Politics

Activists welcome Labour crackdown on water bosses over illegal sewage dumps – but warn it's not enough

Activists have welcomed Labour's plan to put sewage spillers 'in the dock' – but warned that it is “not enough” to fix water pollution.

Sewage is only supposed to be discharged following extreme weather. Image: Jeff Buck (cc-by-sa/2.0)

Activists have welcomed Labour’s plan to put illegal sewage spillers “in the dock” – but warned that it is “not enough” to fix water pollution.

Thousands of Brits became ill after swimming in polluted water in 2023, after water firms pumped raw sewage into rivers and the sea nearly 400,000 times.

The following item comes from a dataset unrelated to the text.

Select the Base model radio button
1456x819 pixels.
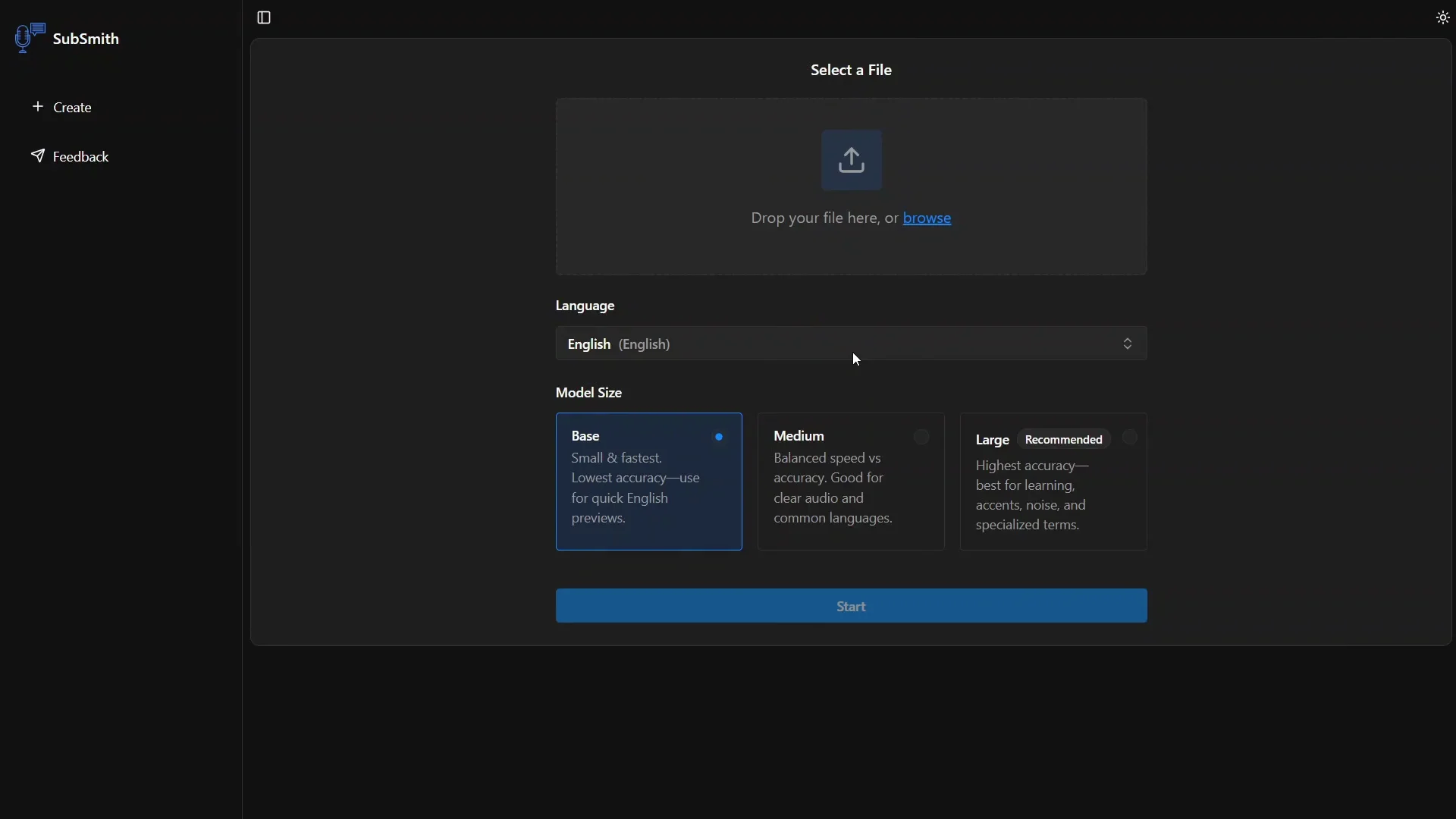719,437
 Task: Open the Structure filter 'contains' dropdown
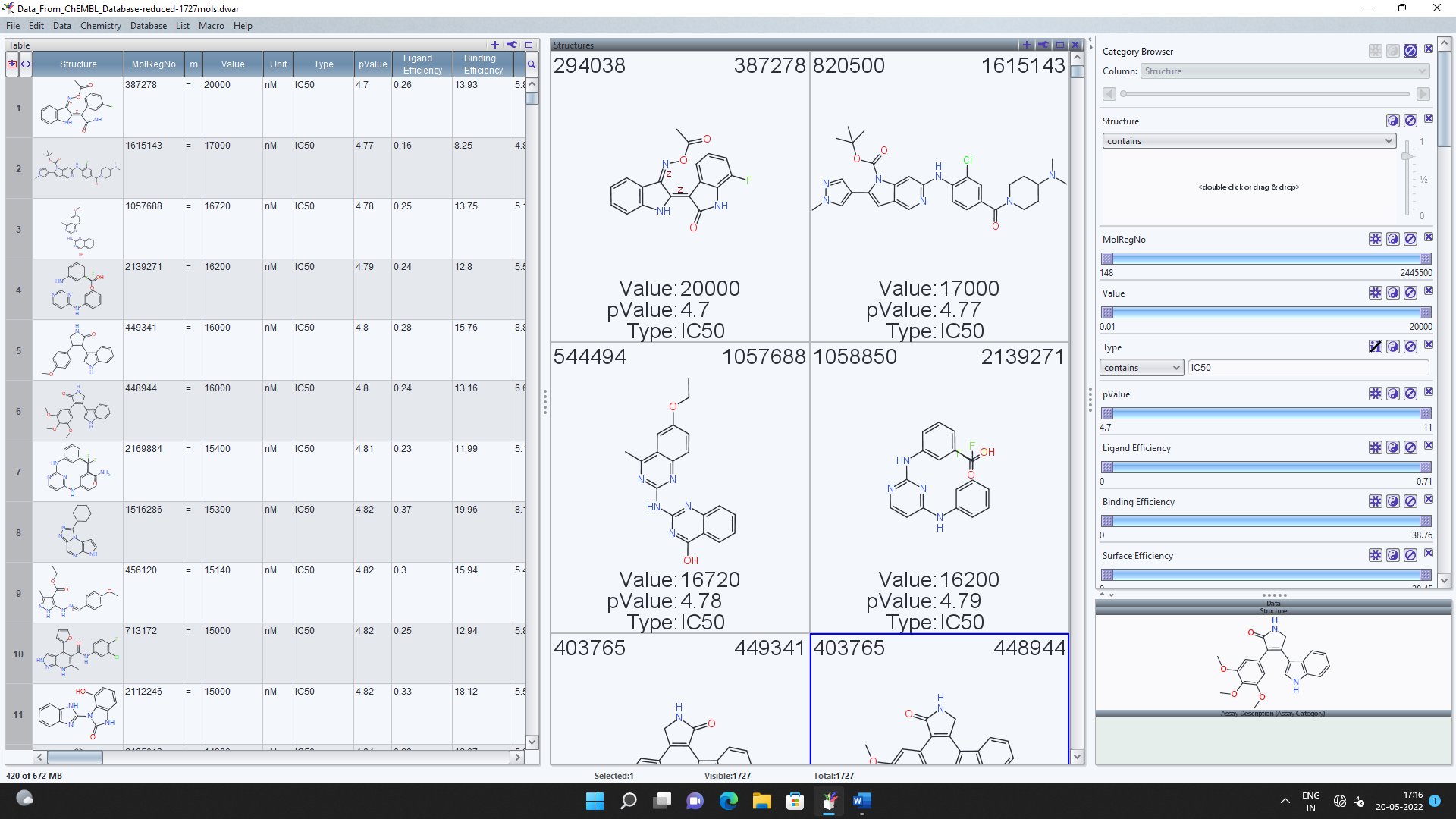[x=1248, y=141]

As public anger mounts, Labour’s shadow environment secretary Steve Reed has called for water bosses who preside over illegal raw sewage dumps to face personal criminal sanctions.

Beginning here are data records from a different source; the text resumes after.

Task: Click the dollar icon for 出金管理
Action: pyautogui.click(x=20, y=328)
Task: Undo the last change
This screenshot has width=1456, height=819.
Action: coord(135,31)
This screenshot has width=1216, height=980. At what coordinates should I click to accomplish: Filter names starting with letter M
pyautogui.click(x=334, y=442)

“The reason I want to begin personal criminal liability is because I think they should [go to court],” Reed told the i.

But the problem will require a far more broad-reaching solution, activists have urged.

“It’s great that Labour are focusing on this. And of course, any leader of a business that has acted outside the law should be subject to the full sanction of the law,” said Charles Watson, founder and chair of River Action UK.

“But what we really want to hear from Labour is a commitment that they will fund and re-empower the regulatory bodies that police the industry as a whole, and not just focus on individuals. Ultimately, it’s going to be about the money.”

In the 10 years to 2022, the Conservatives slashed funding for the Environmental Agency – one of the bodies in charge of regulating the water industry – by 56%.

In Last November’s Autumn Statement, the government cut funding for the Department of Environment; its budget allocation fell from £4.7bn in 2022/2023 to £4.1bn in 2024/2025. The EA’s budget is meted out from this total.

If it takes power in this year’s general election, Labour will be responsible for allocating departmental budgets. It has pledged to fund water improvements as part of its £28bn annual green investment promise.

However, speculation is mounting that the commitment is on the chopping block after it was excluded from a campaigning brief last week. Labour has denied that the pledge is being dropped.

Surfers against Sewage urged political parties to prioritise funding for regulators.

“We welcome polices that seek to hold those responsible to account and to stop water companies putting profit over people and planet in the future. But we need more than just policies and announcements,” said Henry Swithinbank, SAS policy manager.

“We need regulators empowered with  the funds and resources to do their job of enforcing these polices and legislation. Without that the stench of pollution will continue.”

Why is the UK’s sewage pollution so bad?

Britain relies on plumbing infrastructure that was constructed in the 19th century. Faced with the pressure of a growing population, water companies are allowed to release sewage overflow after heavy rains.

But companies have also been known for ‘dry spills’ – illegal discharges that occur when no heavy rain has fallen. In 2021, Southern Water was fined a record £90m for disallowed discharges.

But fines haven’t prevented sewage from being pumped into rivers, lakes and seas. In the year up to October 2023, 1,924 people reported getting ill after entering the water across the UK. Some 60% of these reports came after dips in “excellent”-rated bathing waters.

Meanwhile, water bosses have awarded themselves more than £25m in bonuses and incentives over the past four years, Labour analysis shows. In addition to its personal criminal liability plan, the party has pledged to ban polluting companies from paying bosses bonuses.

For their part, the Conservatives have promised to “get tough on polluters.” The government insists that its plan for water will bring £1.6bn investment into sewage infrastructure and tighten enforcement by permitting Ofwat and the EA to levy unlimited fines.

But these bodies must be adequately funded if the rules are to be implemented, non-profit Wild Justice warned.

“Laws are no use unless they are enforced,” said co-founder Mark Avery.

“Whether it be killing birds of prey, discharging pollution into watercourses or fox hunting the laws must not just exist but they must be enforced. If Labour will move on the generic problem of feeble law enforcement that is to be welcomed and people and wildlife will benefit.”